High-risk Autism Spectrum Disorder Utah pedigrees: a novel Shared Genomic Segments analysis

Abstract

AbstractProgress in gene discovery for Autism Spectrum Disorder (ASD) has been rapid over the past decade, with major successes in validation of risk of predominantly rare, penetrant, de novo and inherited mutations in over 100 genes (de Rubies et al., 2015; Sanders et al., 2015). However, the majority of individuals with ASD diagnoses do not carry a rare, penetrant genetic risk factor. In fact, recent estimates suggest that most of the genetic liability of ASD is due to as yet undiscovered common, less penetrant inherited variation (Gaugler et al., 2014) which is much more difficult to detect. The study of extended, high-risk families adds significant information in our search for these common inherited risk factors. Here, we present results of a new, powerful pedigree analysis method (Shared Genomic Segments—SGS) on three large families from the Utah Autism Research Program.
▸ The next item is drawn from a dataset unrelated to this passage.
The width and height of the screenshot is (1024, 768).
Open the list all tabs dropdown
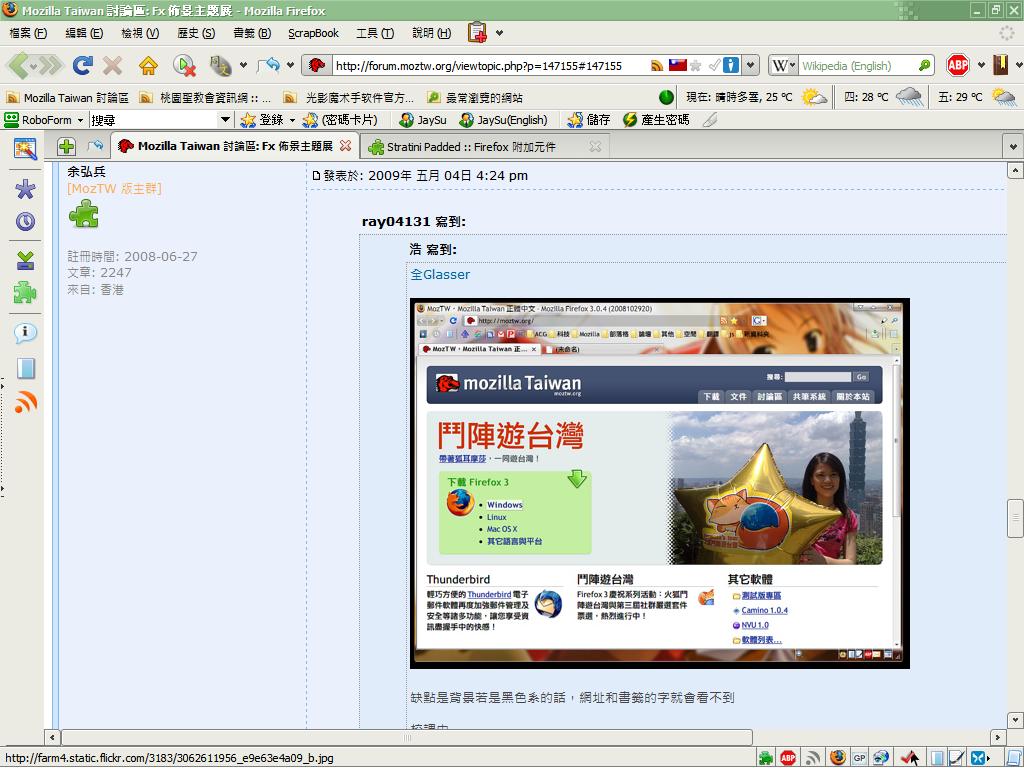point(1012,146)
The method improves upon previous methods by allowing for within-family heterogeneity, and identifying exact region boundaries and subsets of cases who share for targeted follow-up analyses. Our SGS analyses identified one genome-wide significant shared segment on chromosome 17 (q21.32, p=1.47x10-8). Additional regions with suggestive evidence were identified on chromosomes 3, 4, 6, 8, 11, 13, 14, 15, and 18. Several of these segments showed evidence of sharing across families. Genes of interest in these regions include ATP8A1, DOCK3, CACNA2D2, ITGB3, AMBRA1, FOLH1, DGKZ, MTHFS, ARNT2, BTN2A2, BTN3A1, BTN3A3, BTN2A1, and BTN1A1. We are exploring multiple other lines of evidence to follow up these implicated regions and genes.